Omicidio Garzeno, perché il 17enne ha ucciso Candido Montini: la lite per 300 euro falsi e la reputazione in paese
Ha provato a negare ogni coinvolgimento nell'omicidio di Candido Montini, l'ex vicesindaco di Garzeno (Como) ucciso lo scorso 24 settembre nel suo appartamento. Ma dopo pochissimi giorni è arrivata la confessione del 17enne, unico sospettato inchiodato dalla prova regina del Dna ritrovato sulla scena del crimine. "L'ho accoltellato dopo una lite", le sue parole.
Al centro 300 euro falsi che il ragazzino, che aveva appena lasciato la scuola e tentava di tirare avanti con lavoretti provvisori e i video di musica trap, avrebbe cercato di far cambiare al 76enne qualche ora prima del delitto: quest'ultimo, però, secondo quanto ricostruito finora si sarebbe presto accorto e, dopo aver rifiutato il denaro, avrebbe raccontato il fatto a qualche abitante del paese. Un'onta evidentemente intollerabile per il giovane, che in preda alla rabbia si sarebbe recato a casa dell'ex vicesindaco per "punirlo", straziandolo con decine di coltellate tra collo e addome.

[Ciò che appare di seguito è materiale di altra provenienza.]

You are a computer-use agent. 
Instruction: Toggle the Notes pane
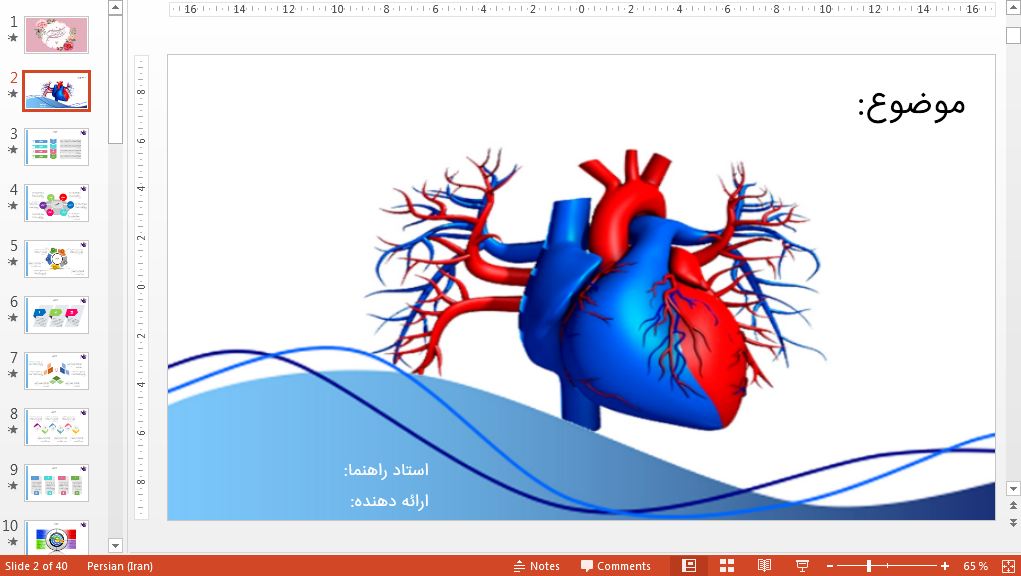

Venerdì mattina 25 ottobre, nel carcere minorile Beccaria, dove è rinchiuso dalla notte di lunedì con l’accusa di omicidio volontario aggravato e rapina, si è svolta l’udienza di convalida. Il giudice per le indagini preliminari del Tribunale per i minorenni di Milano Irina Alice Grossi ha convalidato intanto il fermo del 17enne, e ha disposto la custodia cautelare in carcere.

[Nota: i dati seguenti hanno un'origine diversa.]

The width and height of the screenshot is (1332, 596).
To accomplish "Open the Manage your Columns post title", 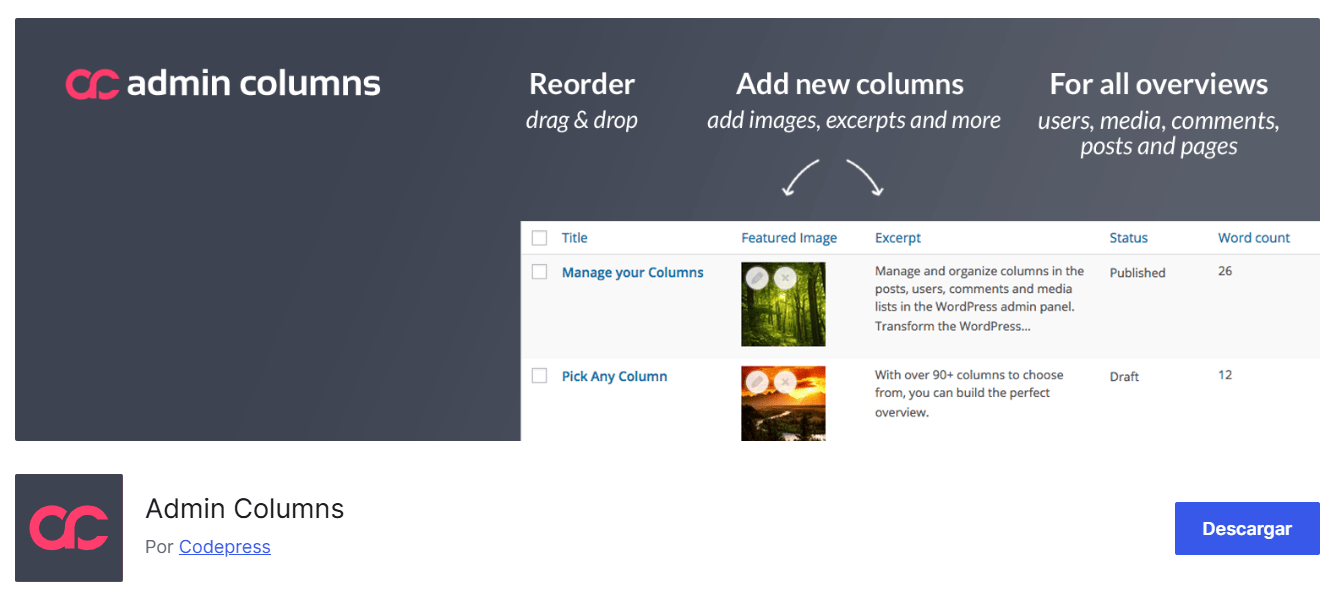I will point(632,272).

"Anche questa tragica vicenda che segue a breve distanza di tempo altri eventi parimenti drammatici che hanno come protagonisti giovani appartenenti a famiglie inserite nel contesto sociale, evidenzia un gravissimo e allarmante disagio che non viene tempestivamente intercettato né dalla famiglia né dalla scuola né dalle diverse agenzie del territorio”, il commento della presidente del Tribunale per i minorenni di Milano Maria Carla Gatto.